→ Stored items:
- Opening Delimiter -

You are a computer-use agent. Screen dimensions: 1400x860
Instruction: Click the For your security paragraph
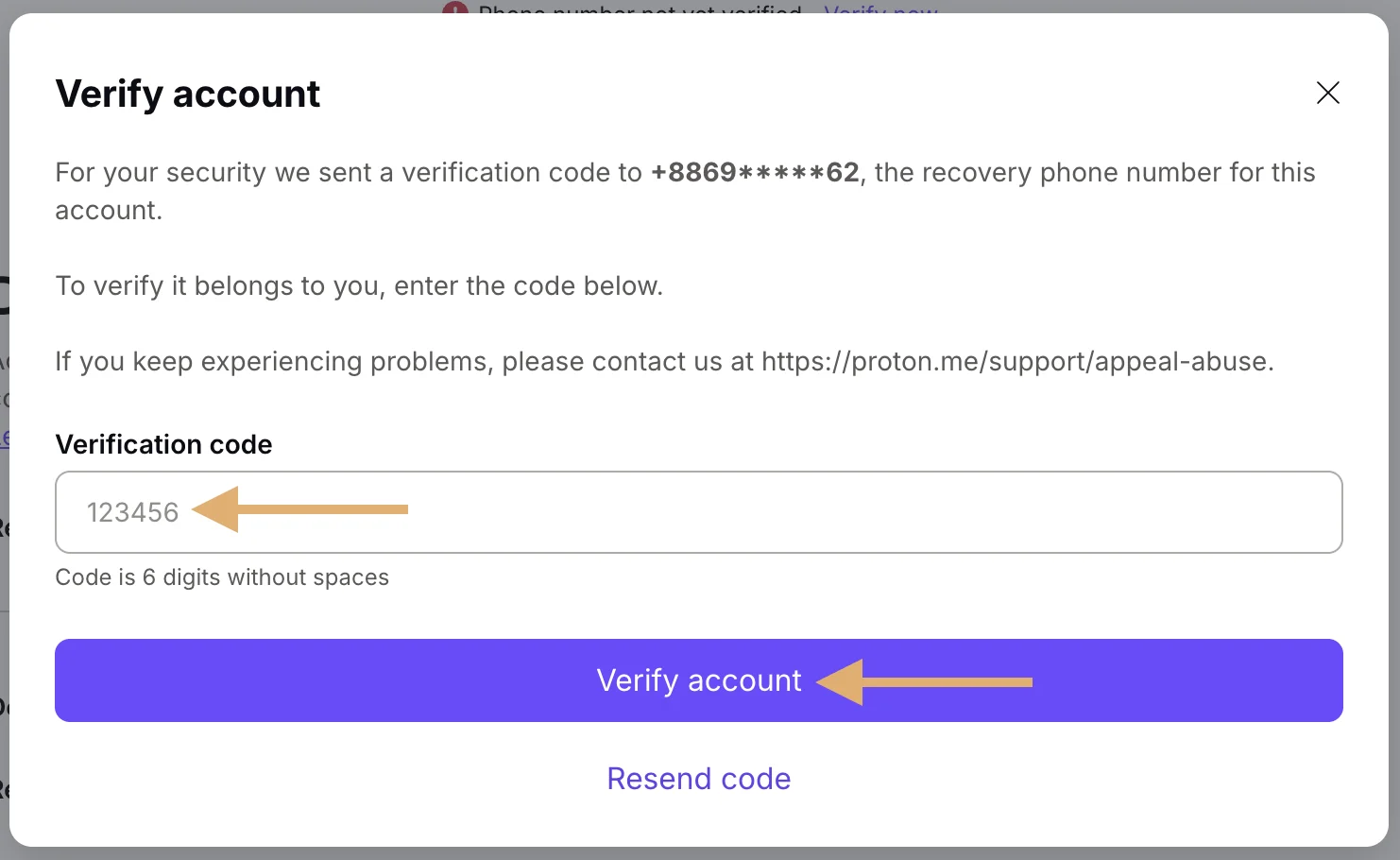click(685, 191)
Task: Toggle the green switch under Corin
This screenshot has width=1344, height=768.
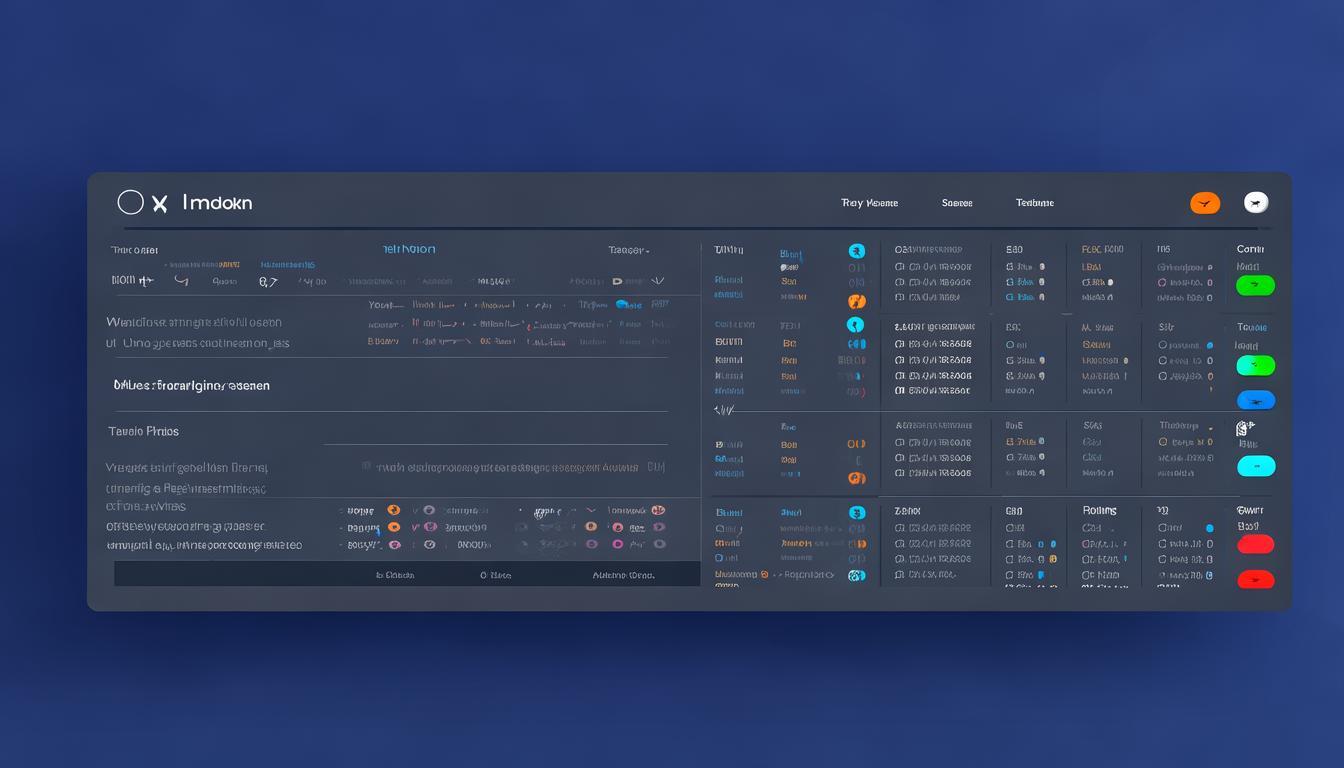Action: (1255, 285)
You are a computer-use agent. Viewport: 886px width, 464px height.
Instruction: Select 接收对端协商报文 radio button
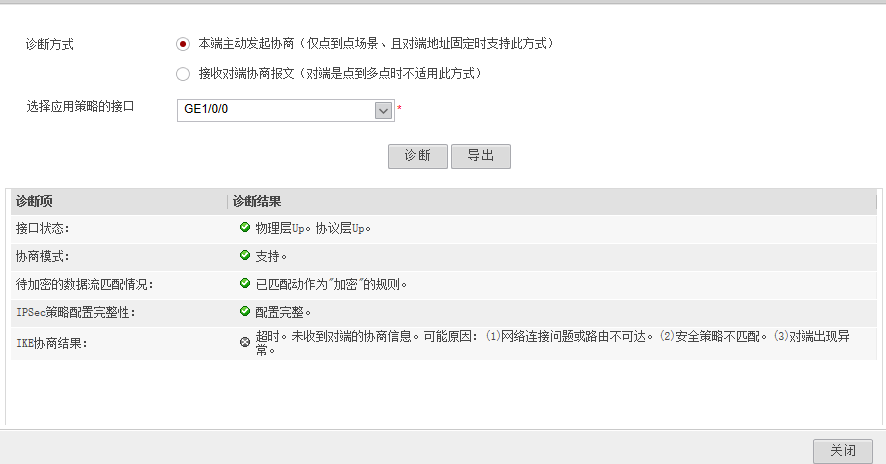[182, 74]
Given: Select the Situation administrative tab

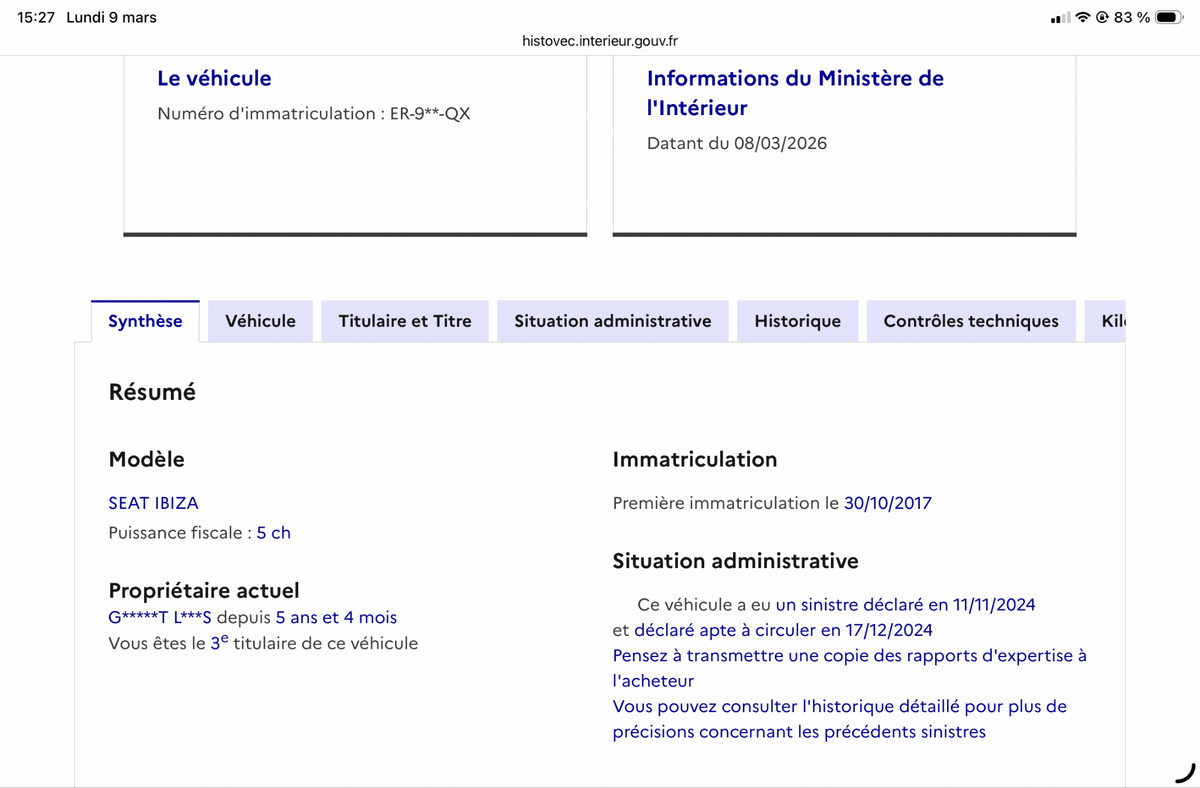Looking at the screenshot, I should click(x=612, y=321).
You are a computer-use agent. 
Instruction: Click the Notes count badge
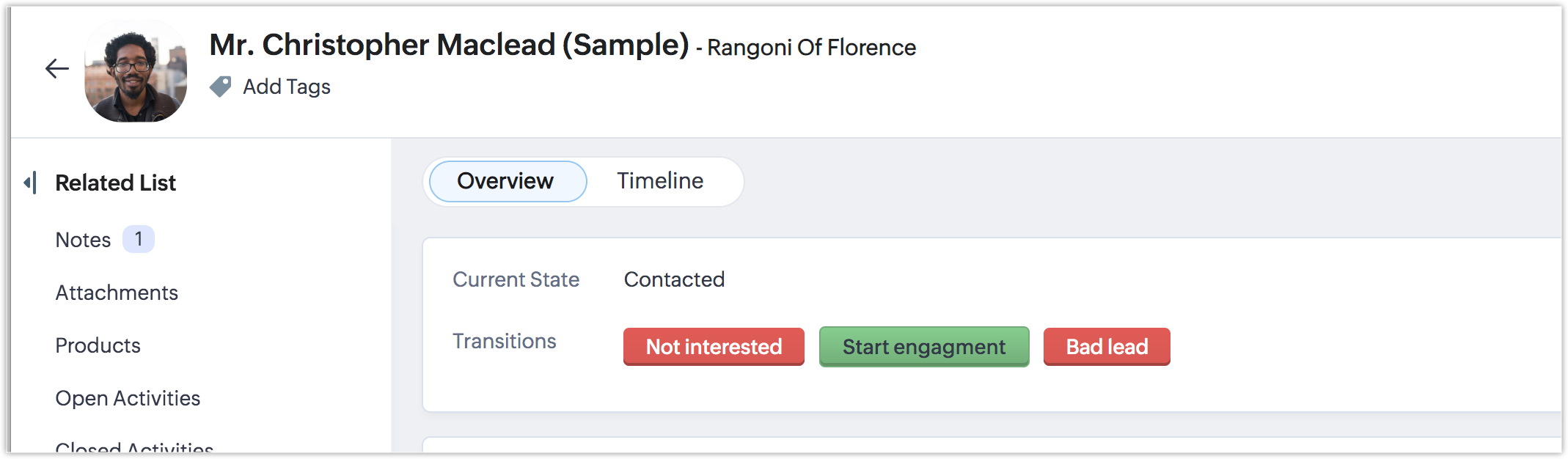tap(138, 239)
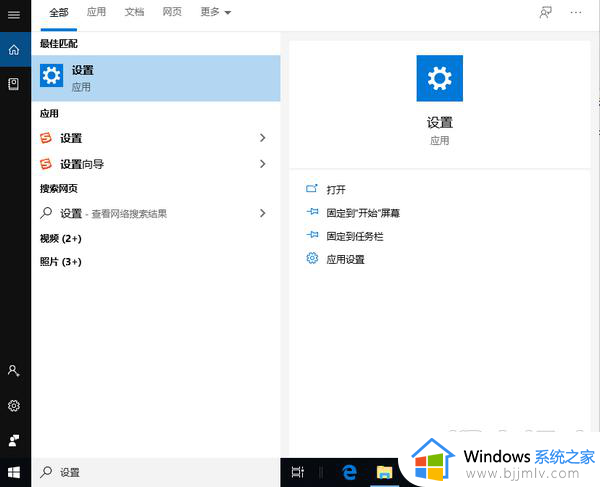The image size is (600, 487).
Task: Expand arrow next to 设置向导 result
Action: 262,164
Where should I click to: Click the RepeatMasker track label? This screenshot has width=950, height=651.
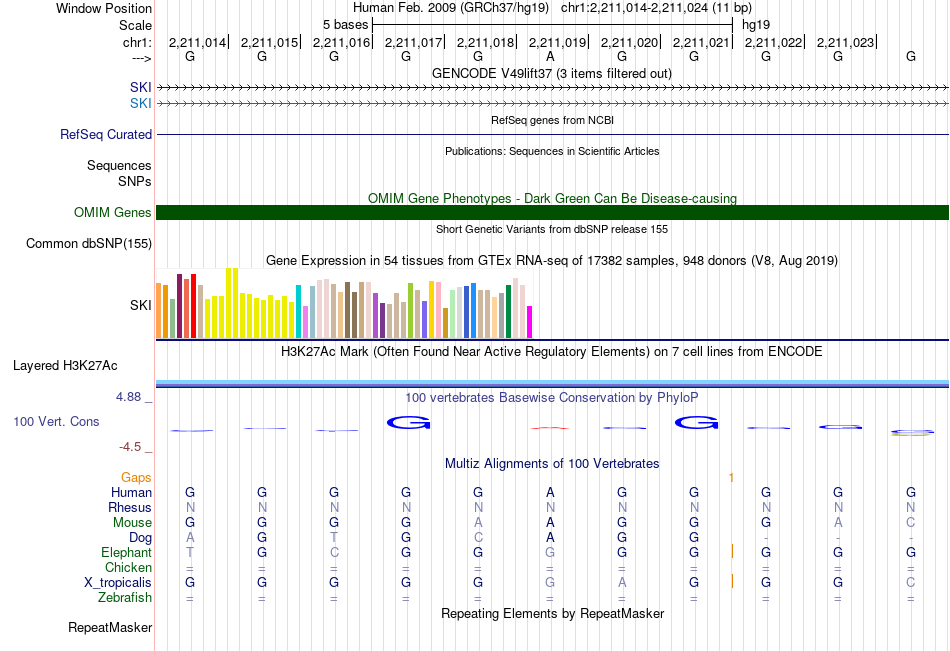pos(110,627)
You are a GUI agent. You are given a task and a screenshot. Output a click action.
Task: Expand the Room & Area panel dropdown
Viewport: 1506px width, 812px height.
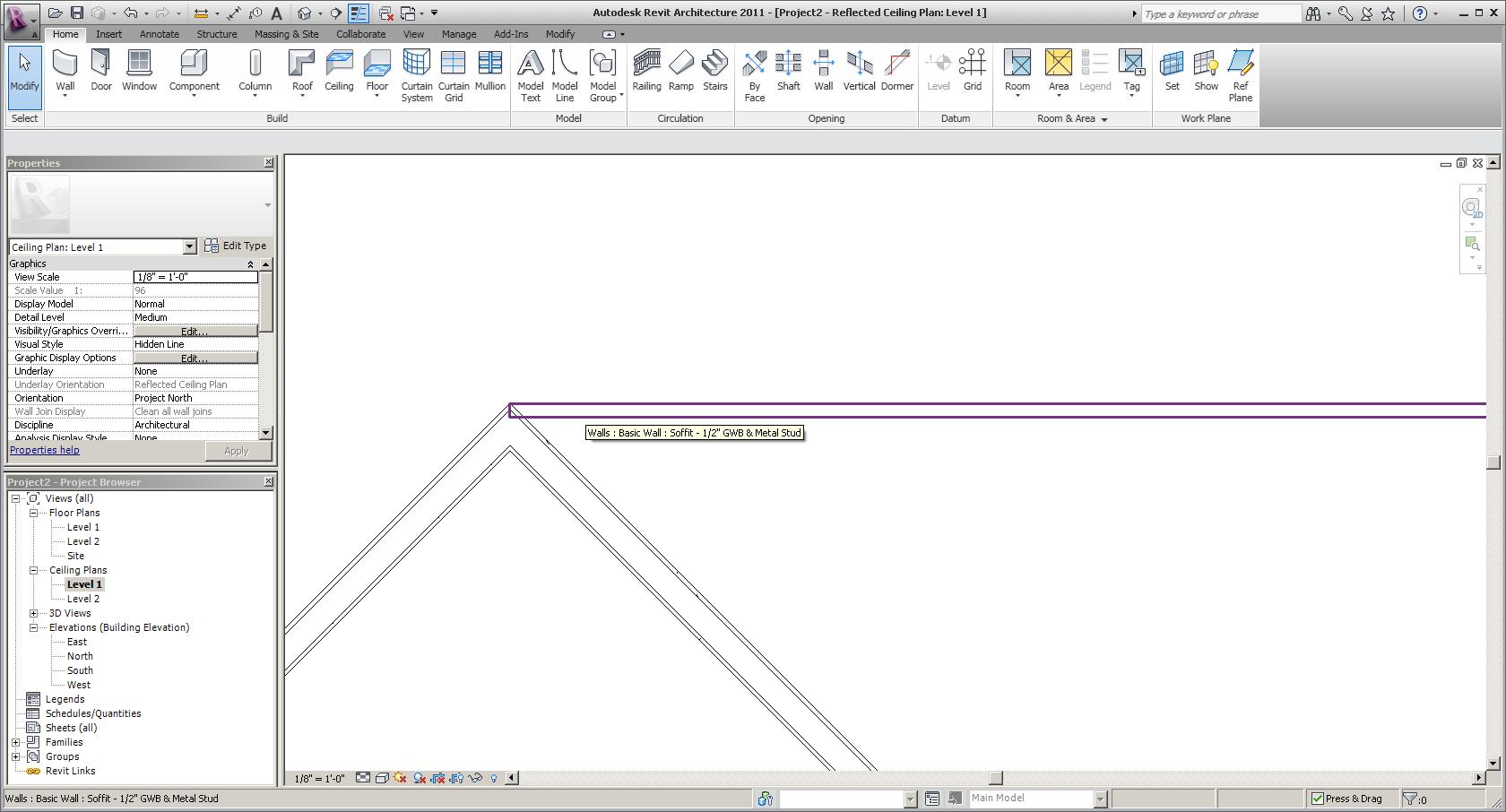(x=1104, y=119)

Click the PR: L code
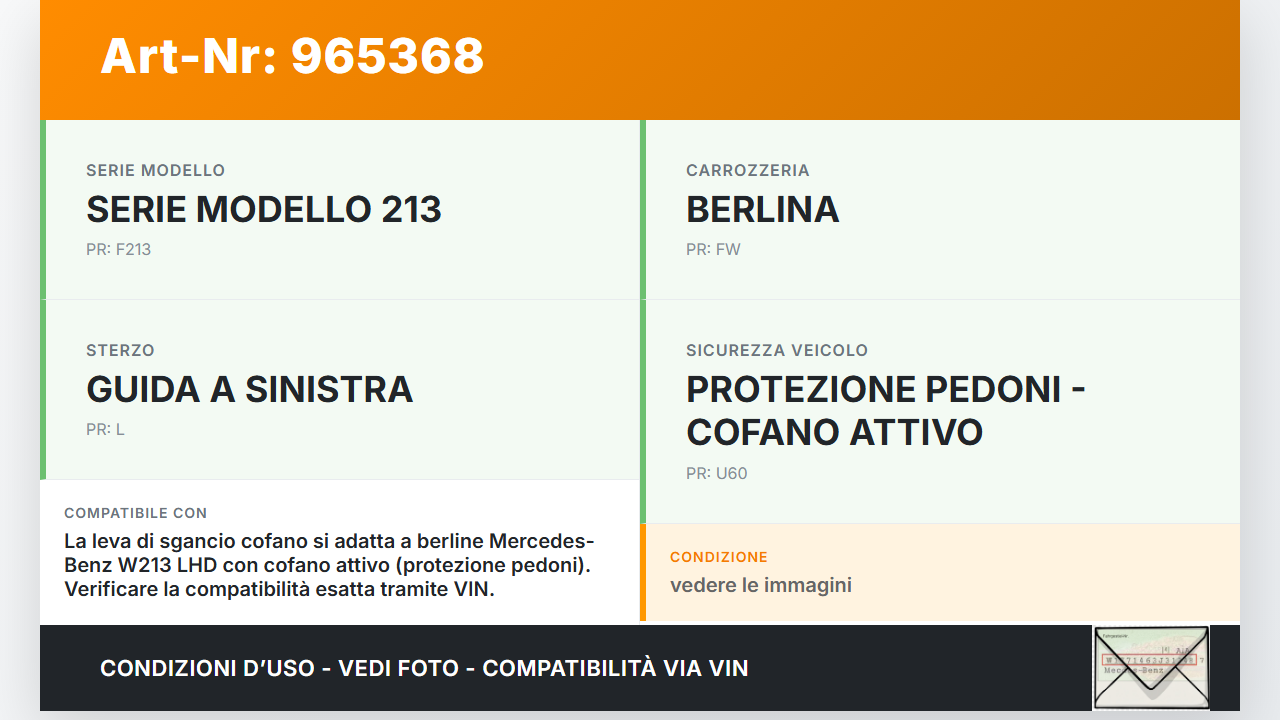105,429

- Closing Delimiter -

→ EXERCISE DIRECTIONS: Return every entry word for word, leaving the pictures out.

→ RESULT FOR THIS TASK:
You are a computer-use agent. Screen dimensions: 1400x860
Instruction: Click the For your security paragraph
click(685, 191)
Task: Toggle the green switch under Corin
This screenshot has width=1344, height=768.
Action: (1255, 285)
You are a computer-use agent. Viewport: 886px width, 464px height.
Instruction: Select 接收对端协商报文 radio button
[182, 74]
Given: Select the Situation administrative tab

Looking at the screenshot, I should click(x=612, y=321).
You are a computer-use agent. 
Instruction: Click the Notes count badge
tap(138, 239)
The image size is (600, 487).
Task: Expand arrow next to 设置向导 result
Action: 262,164
Where should I click to: Click the RepeatMasker track label? This screenshot has width=950, height=651.
pos(110,627)
You are a GUI agent. You are given a task and a screenshot. Output a click action.
Task: Expand the Room & Area panel dropdown
Viewport: 1506px width, 812px height.
(x=1104, y=119)

Click the PR: L code
105,429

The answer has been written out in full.